There are some things on my to-do list that are marked with the day of the week, some even with the time of day--"Call AE--WED 8-9 a," for example, and "vote--WED." And then there are things marked with no particular day within the particular week. There's a set of things I want to remember eventually, but I try not to put too many things on that--stories I might at some point write should be compelling enough that I remember to go looking for my notes on them.
2nd-Aug-2016 11:02 pm (UTC)
Oh, one of the things about this: one of the purposes of my to-do lists being broken down by week is to keep myself from trying to do too much. When there was just one endless "reminders of things to do" list, there was no sense of what was reasonable in a time frame. Now next week's list not only contains things like "fetch Mark suit from cleaners," which cannot happen this week because "take Mark suit to cleaners" has not happened, but also things like "revise 'Across Pack Ice, A Fire,'" which could happen this week if I wasn't busy doing too many other things, but I should not reasonably expect it to.

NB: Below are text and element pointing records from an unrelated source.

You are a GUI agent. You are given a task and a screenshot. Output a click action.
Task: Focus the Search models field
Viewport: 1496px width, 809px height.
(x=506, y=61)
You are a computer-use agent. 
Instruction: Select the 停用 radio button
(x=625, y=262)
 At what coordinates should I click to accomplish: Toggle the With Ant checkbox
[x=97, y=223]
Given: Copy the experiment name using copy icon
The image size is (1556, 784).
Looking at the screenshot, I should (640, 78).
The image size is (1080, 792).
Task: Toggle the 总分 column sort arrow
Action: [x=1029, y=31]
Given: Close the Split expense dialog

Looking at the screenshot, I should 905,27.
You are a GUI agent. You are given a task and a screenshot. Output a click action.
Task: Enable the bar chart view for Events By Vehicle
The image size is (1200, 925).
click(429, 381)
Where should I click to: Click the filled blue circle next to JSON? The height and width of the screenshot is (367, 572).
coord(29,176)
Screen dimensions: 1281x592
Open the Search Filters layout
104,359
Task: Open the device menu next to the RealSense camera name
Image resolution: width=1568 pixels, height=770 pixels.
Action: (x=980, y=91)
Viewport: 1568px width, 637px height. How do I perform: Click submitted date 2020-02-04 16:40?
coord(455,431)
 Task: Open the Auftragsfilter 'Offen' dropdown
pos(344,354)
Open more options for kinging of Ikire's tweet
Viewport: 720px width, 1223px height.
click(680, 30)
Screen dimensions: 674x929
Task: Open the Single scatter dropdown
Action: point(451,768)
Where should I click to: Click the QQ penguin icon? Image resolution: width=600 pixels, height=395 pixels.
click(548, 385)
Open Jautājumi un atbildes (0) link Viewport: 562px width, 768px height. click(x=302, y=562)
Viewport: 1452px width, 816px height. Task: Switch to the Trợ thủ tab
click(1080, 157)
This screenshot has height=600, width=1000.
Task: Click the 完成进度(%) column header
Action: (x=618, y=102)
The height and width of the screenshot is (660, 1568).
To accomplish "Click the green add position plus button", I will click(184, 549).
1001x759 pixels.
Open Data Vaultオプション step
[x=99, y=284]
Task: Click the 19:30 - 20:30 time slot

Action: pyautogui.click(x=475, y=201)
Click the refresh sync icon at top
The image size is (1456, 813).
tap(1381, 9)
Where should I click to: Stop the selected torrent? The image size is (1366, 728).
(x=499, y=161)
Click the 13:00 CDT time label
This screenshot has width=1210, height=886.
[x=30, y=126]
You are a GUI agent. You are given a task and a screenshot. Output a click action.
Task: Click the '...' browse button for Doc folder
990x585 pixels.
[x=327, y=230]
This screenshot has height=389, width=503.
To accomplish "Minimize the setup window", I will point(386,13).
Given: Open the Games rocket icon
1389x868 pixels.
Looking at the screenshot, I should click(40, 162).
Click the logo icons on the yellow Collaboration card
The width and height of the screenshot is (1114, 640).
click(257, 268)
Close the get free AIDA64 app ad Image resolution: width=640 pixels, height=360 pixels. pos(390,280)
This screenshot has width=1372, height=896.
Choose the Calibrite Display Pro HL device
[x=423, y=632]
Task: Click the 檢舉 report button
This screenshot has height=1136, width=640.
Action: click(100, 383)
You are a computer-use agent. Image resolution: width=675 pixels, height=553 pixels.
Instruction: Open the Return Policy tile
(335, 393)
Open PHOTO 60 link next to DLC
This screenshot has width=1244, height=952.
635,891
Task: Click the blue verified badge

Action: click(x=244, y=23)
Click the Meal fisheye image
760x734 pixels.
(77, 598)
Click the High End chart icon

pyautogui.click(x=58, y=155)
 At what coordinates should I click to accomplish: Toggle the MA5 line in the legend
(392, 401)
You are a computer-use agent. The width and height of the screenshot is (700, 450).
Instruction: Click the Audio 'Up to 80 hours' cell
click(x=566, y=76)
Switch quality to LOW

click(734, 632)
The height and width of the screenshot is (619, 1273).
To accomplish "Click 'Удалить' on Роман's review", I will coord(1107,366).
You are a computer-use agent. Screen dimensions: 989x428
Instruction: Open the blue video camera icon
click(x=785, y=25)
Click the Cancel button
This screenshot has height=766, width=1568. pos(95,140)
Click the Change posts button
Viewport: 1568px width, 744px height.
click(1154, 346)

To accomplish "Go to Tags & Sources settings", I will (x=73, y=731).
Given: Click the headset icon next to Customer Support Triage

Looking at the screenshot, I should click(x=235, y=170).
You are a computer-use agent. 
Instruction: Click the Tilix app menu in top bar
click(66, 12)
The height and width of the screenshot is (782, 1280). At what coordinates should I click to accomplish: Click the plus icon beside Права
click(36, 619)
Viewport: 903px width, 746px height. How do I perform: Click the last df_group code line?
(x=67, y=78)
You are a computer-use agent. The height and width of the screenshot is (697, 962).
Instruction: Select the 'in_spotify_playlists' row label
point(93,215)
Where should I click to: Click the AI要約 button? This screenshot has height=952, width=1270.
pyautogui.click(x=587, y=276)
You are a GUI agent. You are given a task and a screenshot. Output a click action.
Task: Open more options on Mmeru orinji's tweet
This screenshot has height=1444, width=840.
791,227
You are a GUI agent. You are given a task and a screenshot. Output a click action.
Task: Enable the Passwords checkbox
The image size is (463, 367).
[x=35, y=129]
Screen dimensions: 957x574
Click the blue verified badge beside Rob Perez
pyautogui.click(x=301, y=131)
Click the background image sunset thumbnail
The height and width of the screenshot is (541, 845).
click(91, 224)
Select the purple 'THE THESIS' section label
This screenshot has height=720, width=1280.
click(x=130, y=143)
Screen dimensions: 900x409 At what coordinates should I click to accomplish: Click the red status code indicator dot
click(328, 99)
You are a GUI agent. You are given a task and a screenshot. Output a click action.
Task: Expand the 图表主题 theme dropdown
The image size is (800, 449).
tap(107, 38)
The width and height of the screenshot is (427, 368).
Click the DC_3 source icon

2nd-Aug-2016 02:28 pm (UTC)
I read a book on procrastination some years ago, it might even have been this one, because I was getting so sick of my own self-sabotage. (If that book hadn't helped I was thinking counseling as a next step, that's how bad it was.)

Not that I never put things off anymore, but things have gotten so much better—and my expectations of myself so much more realistic.
2nd-Aug-2016 07:21 pm (UTC)
Wow, that is very cool. I certainly don't think of you as a self-sabotager.